Your Smithee Highness: Love reading your columns each week. I'm noticing that a lot of acting Oscars and nominations in recent years have gone to performers playing the role of an actual person.
Some I truly believe to be great acting performances (Forest Whitaker as Idi Amin and Phillip Seymour Hoffman as Truman Capote), but others I wonder if they're only a really good imitation (Cate Blanchett as Kate Hepburn and Will Smith as Ali). Your thoughts?
MICHAEL TUCKER, LAWRENCEVILLE, GA.
Your Steady Lowness: I have no idea how any thinking individual could place a descriptive word like "good" anywhere near Cate Blanchett's forgettable misstep in "The Aviator." She probably won the Oscar because voters felt sorry for her.
In the past 10 Oscar shows, 15 performers have won for portraying real-life people -- from Marion Cotillard ("La Vie En Rose") to Judi Dench ("Shakespeare in Love") with actors such as Reese Witherspoon ("Walk the Line") and Helen Mirren ("The Queen") in between.

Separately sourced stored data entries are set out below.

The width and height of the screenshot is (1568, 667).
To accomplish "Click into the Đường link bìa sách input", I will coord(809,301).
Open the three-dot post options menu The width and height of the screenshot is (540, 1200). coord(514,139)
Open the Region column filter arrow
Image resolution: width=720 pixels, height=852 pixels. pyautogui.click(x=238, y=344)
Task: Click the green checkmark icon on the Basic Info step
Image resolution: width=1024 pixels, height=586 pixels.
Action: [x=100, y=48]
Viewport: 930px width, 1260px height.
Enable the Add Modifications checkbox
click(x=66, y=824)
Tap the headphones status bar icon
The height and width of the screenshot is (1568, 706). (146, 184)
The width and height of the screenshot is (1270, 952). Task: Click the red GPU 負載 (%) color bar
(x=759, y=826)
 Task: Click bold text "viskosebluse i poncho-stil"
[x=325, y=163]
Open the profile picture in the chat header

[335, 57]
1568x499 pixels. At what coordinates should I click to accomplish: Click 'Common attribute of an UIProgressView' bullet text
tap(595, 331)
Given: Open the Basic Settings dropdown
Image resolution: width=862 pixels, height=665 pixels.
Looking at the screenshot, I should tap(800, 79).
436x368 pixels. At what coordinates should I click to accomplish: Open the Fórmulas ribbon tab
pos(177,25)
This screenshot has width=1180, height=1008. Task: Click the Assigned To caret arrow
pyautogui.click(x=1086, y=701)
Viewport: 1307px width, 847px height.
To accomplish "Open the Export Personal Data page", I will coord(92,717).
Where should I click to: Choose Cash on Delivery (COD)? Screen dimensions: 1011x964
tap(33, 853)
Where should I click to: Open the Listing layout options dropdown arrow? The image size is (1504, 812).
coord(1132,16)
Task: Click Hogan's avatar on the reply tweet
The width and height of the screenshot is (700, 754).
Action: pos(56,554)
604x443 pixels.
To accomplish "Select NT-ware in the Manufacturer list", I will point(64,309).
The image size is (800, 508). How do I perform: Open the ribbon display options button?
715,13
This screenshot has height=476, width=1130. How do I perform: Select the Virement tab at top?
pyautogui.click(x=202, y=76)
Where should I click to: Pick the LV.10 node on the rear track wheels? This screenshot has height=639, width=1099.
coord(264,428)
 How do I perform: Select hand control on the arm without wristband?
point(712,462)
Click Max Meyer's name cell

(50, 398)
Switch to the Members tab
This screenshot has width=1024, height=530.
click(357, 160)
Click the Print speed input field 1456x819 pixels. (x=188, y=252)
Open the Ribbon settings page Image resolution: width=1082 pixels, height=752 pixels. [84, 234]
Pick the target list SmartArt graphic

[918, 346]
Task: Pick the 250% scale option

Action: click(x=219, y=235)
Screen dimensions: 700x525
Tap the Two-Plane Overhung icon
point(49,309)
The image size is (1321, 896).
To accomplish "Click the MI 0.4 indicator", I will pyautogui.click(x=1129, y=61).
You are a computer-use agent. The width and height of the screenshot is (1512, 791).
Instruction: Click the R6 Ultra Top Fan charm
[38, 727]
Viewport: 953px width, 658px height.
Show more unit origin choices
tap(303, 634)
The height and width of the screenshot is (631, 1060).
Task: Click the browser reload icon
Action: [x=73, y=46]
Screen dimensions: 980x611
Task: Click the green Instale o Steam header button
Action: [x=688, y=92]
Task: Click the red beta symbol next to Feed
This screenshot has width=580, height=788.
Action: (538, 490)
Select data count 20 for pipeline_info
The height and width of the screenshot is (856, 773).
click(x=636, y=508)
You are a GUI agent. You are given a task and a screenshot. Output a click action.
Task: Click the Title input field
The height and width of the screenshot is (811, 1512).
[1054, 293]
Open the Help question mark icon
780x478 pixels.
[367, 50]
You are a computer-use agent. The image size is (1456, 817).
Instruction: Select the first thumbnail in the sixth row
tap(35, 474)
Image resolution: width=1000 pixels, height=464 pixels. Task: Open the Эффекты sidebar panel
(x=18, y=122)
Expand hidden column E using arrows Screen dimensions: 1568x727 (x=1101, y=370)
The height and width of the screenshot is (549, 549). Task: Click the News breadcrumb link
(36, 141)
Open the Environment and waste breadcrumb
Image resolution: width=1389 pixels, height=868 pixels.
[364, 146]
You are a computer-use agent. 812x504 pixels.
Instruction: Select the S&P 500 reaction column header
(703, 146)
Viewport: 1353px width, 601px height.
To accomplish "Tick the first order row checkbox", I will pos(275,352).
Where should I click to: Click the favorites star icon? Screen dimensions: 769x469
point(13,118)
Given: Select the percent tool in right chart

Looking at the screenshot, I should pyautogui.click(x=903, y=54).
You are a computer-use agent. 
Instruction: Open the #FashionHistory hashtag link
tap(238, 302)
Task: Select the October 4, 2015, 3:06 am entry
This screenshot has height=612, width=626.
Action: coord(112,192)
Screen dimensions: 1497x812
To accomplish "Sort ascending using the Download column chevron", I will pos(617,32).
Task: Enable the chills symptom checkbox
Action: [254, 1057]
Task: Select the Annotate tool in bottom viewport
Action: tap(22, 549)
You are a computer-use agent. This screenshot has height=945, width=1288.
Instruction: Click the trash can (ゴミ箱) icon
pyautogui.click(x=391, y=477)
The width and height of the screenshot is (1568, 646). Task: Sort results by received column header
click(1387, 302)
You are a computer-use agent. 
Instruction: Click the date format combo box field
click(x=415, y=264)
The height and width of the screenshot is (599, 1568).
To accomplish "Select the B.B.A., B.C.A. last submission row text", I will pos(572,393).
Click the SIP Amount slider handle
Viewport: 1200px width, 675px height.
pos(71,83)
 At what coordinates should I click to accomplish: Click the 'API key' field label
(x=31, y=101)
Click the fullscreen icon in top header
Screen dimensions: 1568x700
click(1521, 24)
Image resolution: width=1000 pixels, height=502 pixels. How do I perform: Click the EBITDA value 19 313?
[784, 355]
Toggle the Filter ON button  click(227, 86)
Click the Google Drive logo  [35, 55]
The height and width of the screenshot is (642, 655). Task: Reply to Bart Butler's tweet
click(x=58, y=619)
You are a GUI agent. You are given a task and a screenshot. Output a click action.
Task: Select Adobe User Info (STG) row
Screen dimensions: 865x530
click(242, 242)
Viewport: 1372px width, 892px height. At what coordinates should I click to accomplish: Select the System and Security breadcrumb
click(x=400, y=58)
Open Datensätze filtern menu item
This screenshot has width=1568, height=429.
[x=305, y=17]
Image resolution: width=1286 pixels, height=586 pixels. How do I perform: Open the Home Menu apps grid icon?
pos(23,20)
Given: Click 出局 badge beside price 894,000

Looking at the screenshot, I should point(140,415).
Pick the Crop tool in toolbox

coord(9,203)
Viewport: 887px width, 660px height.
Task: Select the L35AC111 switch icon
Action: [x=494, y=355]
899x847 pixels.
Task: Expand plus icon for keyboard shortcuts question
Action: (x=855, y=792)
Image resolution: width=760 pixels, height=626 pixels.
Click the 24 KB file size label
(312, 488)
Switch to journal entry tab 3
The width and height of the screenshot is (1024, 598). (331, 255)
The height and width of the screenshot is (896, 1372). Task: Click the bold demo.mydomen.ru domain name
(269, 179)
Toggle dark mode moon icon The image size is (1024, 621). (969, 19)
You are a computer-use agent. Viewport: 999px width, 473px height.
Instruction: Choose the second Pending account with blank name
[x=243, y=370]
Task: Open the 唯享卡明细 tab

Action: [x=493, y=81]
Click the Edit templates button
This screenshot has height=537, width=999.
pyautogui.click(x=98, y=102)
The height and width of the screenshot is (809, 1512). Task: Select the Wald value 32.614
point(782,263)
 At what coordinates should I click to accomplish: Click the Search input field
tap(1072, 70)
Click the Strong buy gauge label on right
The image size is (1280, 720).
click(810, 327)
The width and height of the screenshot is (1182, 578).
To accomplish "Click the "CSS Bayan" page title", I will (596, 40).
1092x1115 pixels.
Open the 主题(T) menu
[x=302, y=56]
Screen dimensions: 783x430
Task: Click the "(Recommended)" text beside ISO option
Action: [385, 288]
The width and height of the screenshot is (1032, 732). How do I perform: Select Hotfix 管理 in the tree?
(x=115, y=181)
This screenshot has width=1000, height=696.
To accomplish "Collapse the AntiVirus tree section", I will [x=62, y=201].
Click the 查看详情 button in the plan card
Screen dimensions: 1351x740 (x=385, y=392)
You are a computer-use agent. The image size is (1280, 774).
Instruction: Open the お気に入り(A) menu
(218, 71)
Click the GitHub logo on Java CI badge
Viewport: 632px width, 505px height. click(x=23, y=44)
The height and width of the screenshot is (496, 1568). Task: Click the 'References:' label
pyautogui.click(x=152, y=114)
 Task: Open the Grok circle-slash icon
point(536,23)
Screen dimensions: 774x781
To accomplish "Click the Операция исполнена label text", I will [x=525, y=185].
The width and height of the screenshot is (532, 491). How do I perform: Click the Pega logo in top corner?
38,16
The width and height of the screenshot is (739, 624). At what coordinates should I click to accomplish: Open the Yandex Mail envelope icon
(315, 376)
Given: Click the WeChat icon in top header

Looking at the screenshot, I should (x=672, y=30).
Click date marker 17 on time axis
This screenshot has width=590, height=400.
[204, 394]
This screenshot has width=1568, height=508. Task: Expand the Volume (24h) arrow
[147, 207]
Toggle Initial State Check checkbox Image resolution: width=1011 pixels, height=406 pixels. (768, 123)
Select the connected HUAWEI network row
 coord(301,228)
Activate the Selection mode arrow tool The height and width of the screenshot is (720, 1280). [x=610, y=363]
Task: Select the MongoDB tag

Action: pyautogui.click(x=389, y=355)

In truth, the Academy Awards have pretty much always loved the biopic performance. Think George Arliss ("Disraeli"), Charles Laughton ("The Private Life of Henry VIII"), Paul Muni ("The Story of Louis Pasteur"), Gary Cooper ("Sergeant York"), James Cagney ("Yankee Doodle Dandy"), Joanne Woodward ("The Three Faces of Eve"), Susan Hayward ("I Want to Live!"), Anne Bancroft and Patty Duke ("The Miracle Worker") and Barbra Streisand ("Funny Girl").
There are Oscar voters (I know this because I've talked with them about it) who refuse to cast a ballot for anyone playing a well-known real-life individual. They believe it much harder to create a character from the page.
I'm not so sure about that. One of the hardest jobs would be to play someone so well known -- like Ray Charles -- and make me believe the actor is the legendary figure. Jamie Foxx sure did that. And I, for one, was happy that Will Smith, instead of playing himself as he so often does in films, actually had to act in "Ali" and pulled it off.